**Exercise details**
Reproduce every entry exactly, without alteration.

(Given information)

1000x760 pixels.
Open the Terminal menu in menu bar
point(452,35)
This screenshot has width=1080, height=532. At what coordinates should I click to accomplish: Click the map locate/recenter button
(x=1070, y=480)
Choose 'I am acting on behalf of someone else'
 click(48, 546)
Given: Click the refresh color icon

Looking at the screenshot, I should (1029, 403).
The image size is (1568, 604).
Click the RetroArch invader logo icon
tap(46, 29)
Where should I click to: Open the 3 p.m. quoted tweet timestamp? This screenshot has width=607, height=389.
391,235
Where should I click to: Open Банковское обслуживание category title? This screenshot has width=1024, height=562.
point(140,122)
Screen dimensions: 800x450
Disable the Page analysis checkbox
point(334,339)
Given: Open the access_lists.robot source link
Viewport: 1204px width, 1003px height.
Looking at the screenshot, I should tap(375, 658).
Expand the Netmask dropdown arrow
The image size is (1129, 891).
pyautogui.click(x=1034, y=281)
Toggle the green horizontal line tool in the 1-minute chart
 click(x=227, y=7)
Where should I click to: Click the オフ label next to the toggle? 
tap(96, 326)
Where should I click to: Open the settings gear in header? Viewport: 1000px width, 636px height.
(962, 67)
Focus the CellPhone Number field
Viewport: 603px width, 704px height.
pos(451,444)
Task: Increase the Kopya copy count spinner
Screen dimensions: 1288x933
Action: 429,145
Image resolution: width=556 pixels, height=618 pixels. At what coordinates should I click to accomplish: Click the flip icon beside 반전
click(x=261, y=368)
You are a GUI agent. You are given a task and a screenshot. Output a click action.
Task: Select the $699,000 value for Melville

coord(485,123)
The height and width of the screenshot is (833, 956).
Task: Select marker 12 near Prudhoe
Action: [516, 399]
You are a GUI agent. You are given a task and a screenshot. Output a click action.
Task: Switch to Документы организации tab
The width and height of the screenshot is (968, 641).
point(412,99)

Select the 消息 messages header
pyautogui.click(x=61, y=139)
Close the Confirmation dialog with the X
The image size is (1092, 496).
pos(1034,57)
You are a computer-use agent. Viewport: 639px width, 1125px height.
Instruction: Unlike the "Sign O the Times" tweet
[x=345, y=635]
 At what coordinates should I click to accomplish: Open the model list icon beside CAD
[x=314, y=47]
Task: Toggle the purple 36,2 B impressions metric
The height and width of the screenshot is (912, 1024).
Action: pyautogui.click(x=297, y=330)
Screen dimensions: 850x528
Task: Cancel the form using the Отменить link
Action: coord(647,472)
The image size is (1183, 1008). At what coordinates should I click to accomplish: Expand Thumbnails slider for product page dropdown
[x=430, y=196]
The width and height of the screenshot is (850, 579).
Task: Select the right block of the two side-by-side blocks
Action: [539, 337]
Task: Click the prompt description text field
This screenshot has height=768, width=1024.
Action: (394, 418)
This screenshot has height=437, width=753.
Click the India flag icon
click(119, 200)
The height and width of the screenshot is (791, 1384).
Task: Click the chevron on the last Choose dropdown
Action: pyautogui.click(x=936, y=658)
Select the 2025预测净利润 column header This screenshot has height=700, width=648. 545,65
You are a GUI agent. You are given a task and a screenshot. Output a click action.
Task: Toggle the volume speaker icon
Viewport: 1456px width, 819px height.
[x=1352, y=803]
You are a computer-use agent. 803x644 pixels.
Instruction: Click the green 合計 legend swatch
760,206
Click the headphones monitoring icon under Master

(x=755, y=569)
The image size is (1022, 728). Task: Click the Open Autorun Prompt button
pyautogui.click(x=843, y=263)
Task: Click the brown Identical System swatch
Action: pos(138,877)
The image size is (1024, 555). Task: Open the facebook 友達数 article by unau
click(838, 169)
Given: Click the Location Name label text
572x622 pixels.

(End Given information)

**Exercise output**
1000x760 pixels.
Open the Terminal menu in menu bar
point(452,35)
This screenshot has width=1080, height=532. At what coordinates should I click to accomplish: Click the map locate/recenter button
(x=1070, y=480)
Choose 'I am acting on behalf of someone else'
 click(48, 546)
Given: Click the refresh color icon

Looking at the screenshot, I should (1029, 403).
The image size is (1568, 604).
Click the RetroArch invader logo icon
tap(46, 29)
Where should I click to: Open the 3 p.m. quoted tweet timestamp? This screenshot has width=607, height=389.
391,235
Where should I click to: Open Банковское обслуживание category title? This screenshot has width=1024, height=562.
point(140,122)
Screen dimensions: 800x450
Disable the Page analysis checkbox
point(334,339)
Given: Open the access_lists.robot source link
Viewport: 1204px width, 1003px height.
Looking at the screenshot, I should tap(375, 658).
Expand the Netmask dropdown arrow
The image size is (1129, 891).
pyautogui.click(x=1034, y=281)
Toggle the green horizontal line tool in the 1-minute chart
 click(x=227, y=7)
Where should I click to: Click the オフ label next to the toggle? 
tap(96, 326)
Where should I click to: Open the settings gear in header? Viewport: 1000px width, 636px height.
(962, 67)
Focus the CellPhone Number field
Viewport: 603px width, 704px height.
pos(451,444)
Task: Increase the Kopya copy count spinner
Screen dimensions: 1288x933
Action: 429,145
Image resolution: width=556 pixels, height=618 pixels. At what coordinates should I click to accomplish: Click the flip icon beside 반전
click(x=261, y=368)
You are a GUI agent. You are given a task and a screenshot. Output a click action.
Task: Select the $699,000 value for Melville

coord(485,123)
The height and width of the screenshot is (833, 956).
Task: Select marker 12 near Prudhoe
Action: [516, 399]
You are a GUI agent. You are given a task and a screenshot. Output a click action.
Task: Switch to Документы организации tab
The width and height of the screenshot is (968, 641).
point(412,99)

Select the 消息 messages header
pyautogui.click(x=61, y=139)
Close the Confirmation dialog with the X
The image size is (1092, 496).
pos(1034,57)
You are a computer-use agent. Viewport: 639px width, 1125px height.
Instruction: Unlike the "Sign O the Times" tweet
[x=345, y=635]
 At what coordinates should I click to accomplish: Open the model list icon beside CAD
[x=314, y=47]
Task: Toggle the purple 36,2 B impressions metric
The height and width of the screenshot is (912, 1024).
Action: pyautogui.click(x=297, y=330)
Screen dimensions: 850x528
Task: Cancel the form using the Отменить link
Action: coord(647,472)
The image size is (1183, 1008). At what coordinates should I click to accomplish: Expand Thumbnails slider for product page dropdown
[x=430, y=196]
The width and height of the screenshot is (850, 579).
Task: Select the right block of the two side-by-side blocks
Action: [539, 337]
Task: Click the prompt description text field
This screenshot has height=768, width=1024.
Action: (394, 418)
This screenshot has height=437, width=753.
Click the India flag icon
click(119, 200)
The height and width of the screenshot is (791, 1384).
Task: Click the chevron on the last Choose dropdown
Action: pyautogui.click(x=936, y=658)
Select the 2025预测净利润 column header This screenshot has height=700, width=648. 545,65
You are a GUI agent. You are given a task and a screenshot. Output a click action.
Task: Toggle the volume speaker icon
Viewport: 1456px width, 819px height.
[x=1352, y=803]
You are a computer-use agent. 803x644 pixels.
Instruction: Click the green 合計 legend swatch
760,206
Click the headphones monitoring icon under Master

(x=755, y=569)
The image size is (1022, 728). Task: Click the Open Autorun Prompt button
pyautogui.click(x=843, y=263)
Task: Click the brown Identical System swatch
Action: pos(138,877)
The image size is (1024, 555). Task: Open the facebook 友達数 article by unau
click(838, 169)
Given: Click the Location Name label text
572x622 pixels.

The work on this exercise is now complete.